I'm inclined, in turn, at least to hypothesize that the reflex of lying within hierarchies - the necessity of lying within hierarchies - derives in turn from the simple truth of Hagbard Celine's Second Law: that communication occurs only between equals. Celine's Laws, like the memorable Hagbard himself, can be found in Roberts Shea and Anton Wilsons' marvelous Illuminatus! Trilogy. Which, though published in 1975, remains more pertinent than dated today. The truth of the Law can be seen from examination of what we laughingly call the real world.

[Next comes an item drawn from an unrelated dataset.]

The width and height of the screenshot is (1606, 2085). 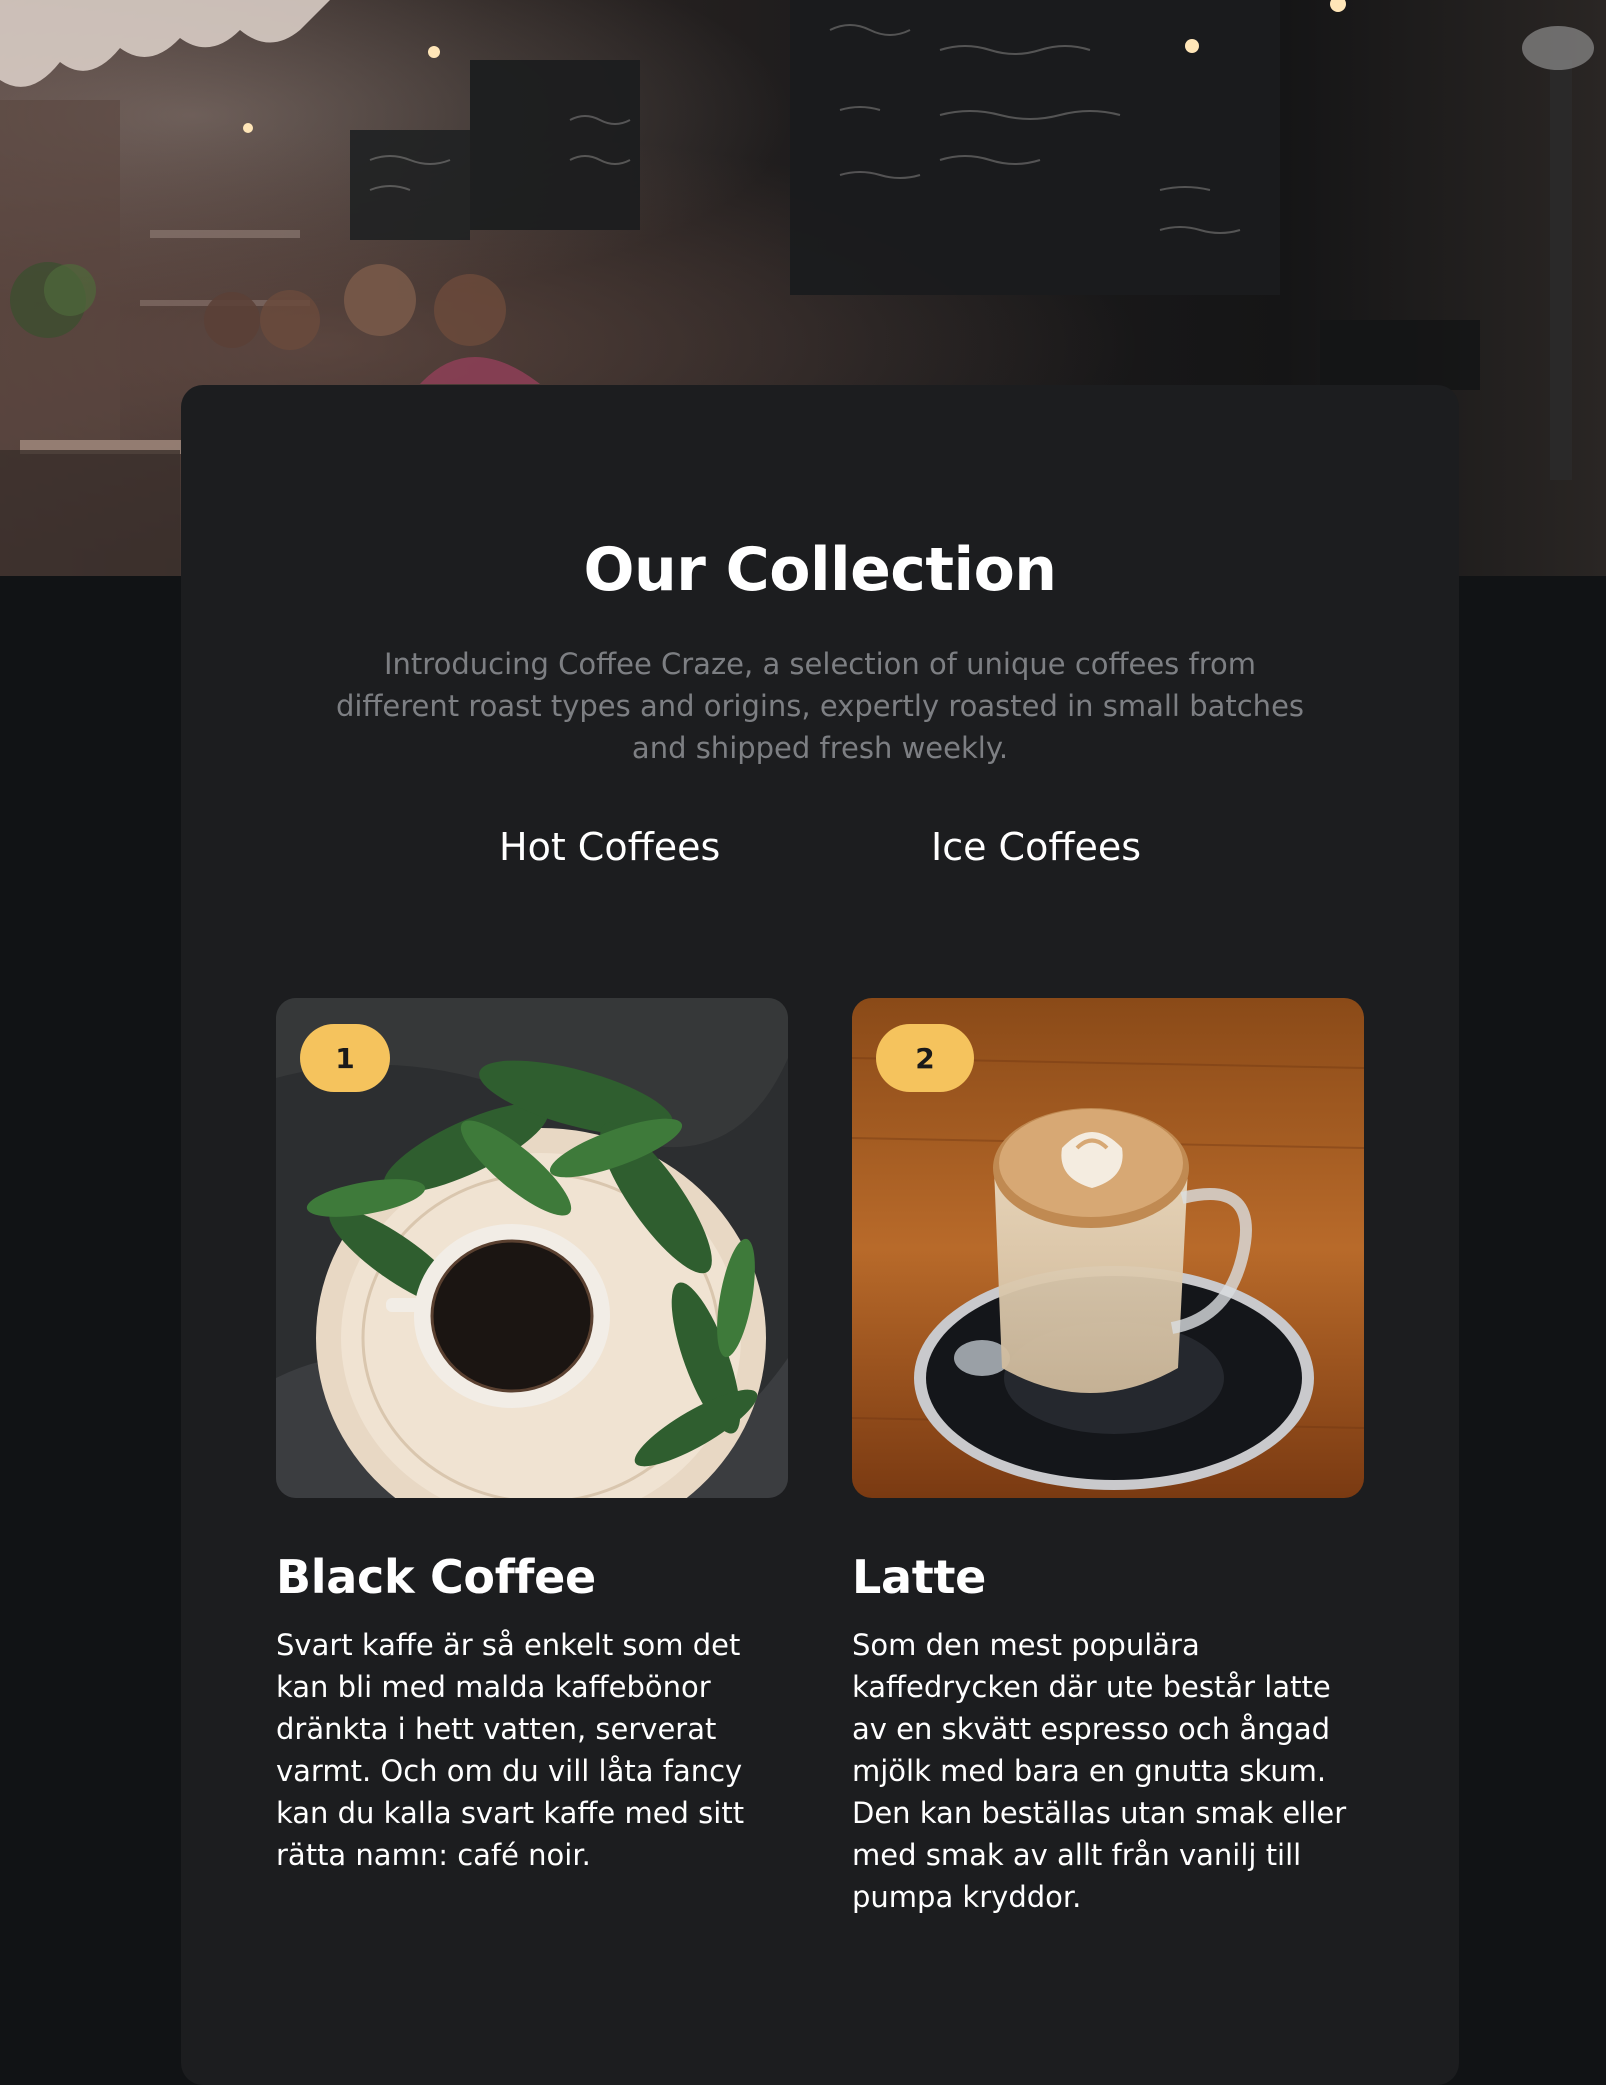 I want to click on card-number-badge: 1, so click(x=345, y=1058).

If you've been in a subordinate relationship - Goddess love you if you've escaped that fate, and what's the air like on your planet? - whether in a job, school, or just to your parents, you early-on learned better than to tell the truth to those with the power to punish you, yes? For superiors, it can be dangerous to let the lesser life forms know the truth; hiding or otherwise manipulating the truth is crucial the default modern management tool of FUD; and truth, as information, is a valuable commodity, and not to be wasted on the lower orders. It's important for us to realize that for all the very real derelictions, vices and crimes alike, of the Government/Corporate Complex, a lot of the problems they cause us (not to mention themselves) spring from their nature as hierarchies.

Much of what we blame bureaucracy for (and it deserves much blame, to state the painfully obvious) actually arises from the nature of hierarchy. Meditate upon that, kiddies. Roll it around your tongue and reckon whether and how true it is.